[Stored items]

··········

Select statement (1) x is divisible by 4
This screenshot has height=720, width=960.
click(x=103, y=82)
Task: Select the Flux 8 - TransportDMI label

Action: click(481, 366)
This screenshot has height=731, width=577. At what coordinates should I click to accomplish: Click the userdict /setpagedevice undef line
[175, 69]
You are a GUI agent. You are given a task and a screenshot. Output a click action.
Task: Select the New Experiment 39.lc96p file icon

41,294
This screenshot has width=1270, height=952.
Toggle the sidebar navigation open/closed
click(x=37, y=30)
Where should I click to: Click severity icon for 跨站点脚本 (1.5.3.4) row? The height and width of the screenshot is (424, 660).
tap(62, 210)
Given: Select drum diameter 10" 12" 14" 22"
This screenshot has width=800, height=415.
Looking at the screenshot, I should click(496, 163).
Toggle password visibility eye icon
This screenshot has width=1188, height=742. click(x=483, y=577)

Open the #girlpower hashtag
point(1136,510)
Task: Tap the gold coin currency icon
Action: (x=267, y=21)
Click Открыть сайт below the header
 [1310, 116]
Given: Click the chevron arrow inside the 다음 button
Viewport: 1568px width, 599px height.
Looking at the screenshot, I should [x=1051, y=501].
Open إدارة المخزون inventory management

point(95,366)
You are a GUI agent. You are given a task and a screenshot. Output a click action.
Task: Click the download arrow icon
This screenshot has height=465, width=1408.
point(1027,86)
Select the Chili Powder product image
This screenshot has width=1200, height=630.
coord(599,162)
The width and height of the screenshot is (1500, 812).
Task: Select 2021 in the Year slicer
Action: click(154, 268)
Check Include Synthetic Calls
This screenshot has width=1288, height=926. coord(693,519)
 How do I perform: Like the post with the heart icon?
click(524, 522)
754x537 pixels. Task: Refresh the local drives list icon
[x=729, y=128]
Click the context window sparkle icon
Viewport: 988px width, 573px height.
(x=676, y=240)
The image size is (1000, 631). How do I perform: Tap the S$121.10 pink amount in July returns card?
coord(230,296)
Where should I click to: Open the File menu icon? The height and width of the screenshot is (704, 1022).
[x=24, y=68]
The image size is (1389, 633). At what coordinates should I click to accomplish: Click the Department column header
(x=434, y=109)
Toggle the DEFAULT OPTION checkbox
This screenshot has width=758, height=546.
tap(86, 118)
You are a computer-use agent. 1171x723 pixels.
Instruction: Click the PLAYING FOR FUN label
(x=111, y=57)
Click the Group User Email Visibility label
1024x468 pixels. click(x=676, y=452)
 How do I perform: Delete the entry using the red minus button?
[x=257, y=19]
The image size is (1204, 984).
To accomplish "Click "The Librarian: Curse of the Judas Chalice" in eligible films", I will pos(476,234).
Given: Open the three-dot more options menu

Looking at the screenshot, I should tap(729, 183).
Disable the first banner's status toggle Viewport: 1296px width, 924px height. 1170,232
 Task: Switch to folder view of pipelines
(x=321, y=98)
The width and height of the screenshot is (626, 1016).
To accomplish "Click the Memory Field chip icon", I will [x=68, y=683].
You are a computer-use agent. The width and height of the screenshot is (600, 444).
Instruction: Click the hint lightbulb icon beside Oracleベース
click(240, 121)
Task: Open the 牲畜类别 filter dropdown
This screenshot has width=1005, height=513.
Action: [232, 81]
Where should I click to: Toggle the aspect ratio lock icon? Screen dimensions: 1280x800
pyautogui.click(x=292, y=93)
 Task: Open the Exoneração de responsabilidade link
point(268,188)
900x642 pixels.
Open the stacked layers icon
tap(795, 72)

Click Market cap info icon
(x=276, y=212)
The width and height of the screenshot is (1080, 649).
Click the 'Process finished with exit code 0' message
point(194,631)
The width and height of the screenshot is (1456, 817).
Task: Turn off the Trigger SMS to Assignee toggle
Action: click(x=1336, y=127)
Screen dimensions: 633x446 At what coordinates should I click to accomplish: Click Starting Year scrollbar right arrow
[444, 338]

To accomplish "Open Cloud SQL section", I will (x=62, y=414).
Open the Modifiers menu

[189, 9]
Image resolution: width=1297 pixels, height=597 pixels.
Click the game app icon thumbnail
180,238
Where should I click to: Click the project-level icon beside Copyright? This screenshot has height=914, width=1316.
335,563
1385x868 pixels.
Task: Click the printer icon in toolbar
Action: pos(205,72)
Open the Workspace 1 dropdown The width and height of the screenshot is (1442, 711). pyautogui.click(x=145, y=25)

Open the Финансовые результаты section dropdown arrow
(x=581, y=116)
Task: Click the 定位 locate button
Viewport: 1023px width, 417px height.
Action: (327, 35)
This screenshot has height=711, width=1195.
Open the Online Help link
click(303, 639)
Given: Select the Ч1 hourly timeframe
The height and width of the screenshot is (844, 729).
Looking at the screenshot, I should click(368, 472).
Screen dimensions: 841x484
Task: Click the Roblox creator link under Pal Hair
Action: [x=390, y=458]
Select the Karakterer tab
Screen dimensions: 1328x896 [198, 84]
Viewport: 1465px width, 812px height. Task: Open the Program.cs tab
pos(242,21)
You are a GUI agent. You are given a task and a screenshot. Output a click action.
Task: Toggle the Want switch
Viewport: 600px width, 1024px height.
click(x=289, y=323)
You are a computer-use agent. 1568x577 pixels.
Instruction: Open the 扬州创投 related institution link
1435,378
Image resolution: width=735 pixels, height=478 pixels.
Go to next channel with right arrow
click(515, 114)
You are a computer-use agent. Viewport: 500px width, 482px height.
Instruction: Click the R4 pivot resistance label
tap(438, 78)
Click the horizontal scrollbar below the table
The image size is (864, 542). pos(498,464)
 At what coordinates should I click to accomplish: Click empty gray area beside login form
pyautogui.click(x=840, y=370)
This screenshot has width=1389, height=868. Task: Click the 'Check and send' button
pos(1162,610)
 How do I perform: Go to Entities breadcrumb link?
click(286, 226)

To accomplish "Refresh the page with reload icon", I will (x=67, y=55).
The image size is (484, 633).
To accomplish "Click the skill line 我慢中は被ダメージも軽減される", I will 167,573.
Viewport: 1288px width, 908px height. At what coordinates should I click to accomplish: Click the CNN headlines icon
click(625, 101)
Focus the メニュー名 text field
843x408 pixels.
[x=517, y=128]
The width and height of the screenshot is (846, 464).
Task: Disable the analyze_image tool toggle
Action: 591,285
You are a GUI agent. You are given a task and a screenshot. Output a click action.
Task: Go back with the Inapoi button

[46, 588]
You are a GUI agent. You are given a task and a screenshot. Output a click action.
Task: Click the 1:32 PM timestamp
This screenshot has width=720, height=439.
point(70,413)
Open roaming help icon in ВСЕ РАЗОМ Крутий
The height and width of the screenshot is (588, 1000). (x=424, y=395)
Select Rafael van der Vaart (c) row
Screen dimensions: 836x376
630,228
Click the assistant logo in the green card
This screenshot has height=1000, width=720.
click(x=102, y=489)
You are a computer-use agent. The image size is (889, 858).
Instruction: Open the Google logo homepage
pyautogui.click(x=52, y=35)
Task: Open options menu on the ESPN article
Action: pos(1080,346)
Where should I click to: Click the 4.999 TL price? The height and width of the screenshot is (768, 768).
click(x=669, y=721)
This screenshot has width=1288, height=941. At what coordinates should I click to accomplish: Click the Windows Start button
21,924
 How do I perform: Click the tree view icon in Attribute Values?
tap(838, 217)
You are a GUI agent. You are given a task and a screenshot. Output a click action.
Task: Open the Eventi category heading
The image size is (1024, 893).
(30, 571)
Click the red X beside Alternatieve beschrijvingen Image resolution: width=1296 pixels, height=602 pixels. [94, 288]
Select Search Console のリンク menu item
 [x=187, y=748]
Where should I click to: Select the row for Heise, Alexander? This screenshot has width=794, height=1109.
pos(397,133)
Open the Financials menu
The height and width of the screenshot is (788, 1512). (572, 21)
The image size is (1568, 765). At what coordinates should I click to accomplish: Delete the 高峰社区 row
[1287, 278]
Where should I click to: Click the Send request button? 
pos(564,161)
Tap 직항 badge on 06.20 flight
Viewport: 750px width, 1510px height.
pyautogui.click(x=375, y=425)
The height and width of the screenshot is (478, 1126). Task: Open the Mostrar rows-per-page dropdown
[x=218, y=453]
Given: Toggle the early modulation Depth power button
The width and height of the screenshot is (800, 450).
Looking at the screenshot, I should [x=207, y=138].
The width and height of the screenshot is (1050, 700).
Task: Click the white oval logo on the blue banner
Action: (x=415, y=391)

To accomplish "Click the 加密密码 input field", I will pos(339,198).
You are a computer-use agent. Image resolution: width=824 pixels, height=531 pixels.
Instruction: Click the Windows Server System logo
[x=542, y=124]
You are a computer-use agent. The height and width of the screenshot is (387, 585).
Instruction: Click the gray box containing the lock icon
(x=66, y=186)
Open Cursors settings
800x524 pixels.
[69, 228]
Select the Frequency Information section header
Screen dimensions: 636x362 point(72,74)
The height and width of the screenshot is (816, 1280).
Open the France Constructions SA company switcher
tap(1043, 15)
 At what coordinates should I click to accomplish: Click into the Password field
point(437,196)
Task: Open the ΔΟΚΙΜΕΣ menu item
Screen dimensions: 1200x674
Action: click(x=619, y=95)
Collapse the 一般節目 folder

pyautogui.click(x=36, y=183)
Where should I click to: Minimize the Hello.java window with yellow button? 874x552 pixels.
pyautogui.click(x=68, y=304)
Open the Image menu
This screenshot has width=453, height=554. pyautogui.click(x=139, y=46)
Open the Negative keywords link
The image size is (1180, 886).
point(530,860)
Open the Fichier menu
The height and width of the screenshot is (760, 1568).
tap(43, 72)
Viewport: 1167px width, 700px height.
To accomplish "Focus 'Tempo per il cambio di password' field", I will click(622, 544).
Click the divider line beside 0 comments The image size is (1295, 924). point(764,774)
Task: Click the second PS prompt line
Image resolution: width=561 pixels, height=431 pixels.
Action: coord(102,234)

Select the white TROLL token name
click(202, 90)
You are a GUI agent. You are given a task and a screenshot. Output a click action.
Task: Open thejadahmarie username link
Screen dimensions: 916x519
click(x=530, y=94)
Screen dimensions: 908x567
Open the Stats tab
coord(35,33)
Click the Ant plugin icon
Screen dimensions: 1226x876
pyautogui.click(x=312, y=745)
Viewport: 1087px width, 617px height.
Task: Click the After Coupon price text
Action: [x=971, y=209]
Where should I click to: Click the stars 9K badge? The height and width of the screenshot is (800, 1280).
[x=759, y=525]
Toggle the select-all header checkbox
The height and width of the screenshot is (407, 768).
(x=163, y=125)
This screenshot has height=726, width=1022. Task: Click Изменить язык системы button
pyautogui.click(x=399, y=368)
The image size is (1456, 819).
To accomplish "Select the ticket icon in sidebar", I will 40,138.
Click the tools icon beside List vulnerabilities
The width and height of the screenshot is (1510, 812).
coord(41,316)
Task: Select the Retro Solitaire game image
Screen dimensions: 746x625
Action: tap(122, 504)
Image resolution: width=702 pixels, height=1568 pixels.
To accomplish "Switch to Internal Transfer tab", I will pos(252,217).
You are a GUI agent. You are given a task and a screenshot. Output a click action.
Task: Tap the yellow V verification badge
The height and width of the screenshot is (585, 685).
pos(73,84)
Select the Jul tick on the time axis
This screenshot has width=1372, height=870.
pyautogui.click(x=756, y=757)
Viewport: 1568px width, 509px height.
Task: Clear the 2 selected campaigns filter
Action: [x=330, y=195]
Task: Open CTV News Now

··········

## EXERCISE PROMPT
Could you return exactly the lines above from the line with "This screenshot has width=1270, height=952." to the line with "Given: Select drum", both included, and nothing else?

## EXERCISE RESPONSE
This screenshot has width=1270, height=952.
Toggle the sidebar navigation open/closed
click(x=37, y=30)
Where should I click to: Click severity icon for 跨站点脚本 (1.5.3.4) row? The height and width of the screenshot is (424, 660).
tap(62, 210)
Given: Select drum diameter 10" 12" 14" 22"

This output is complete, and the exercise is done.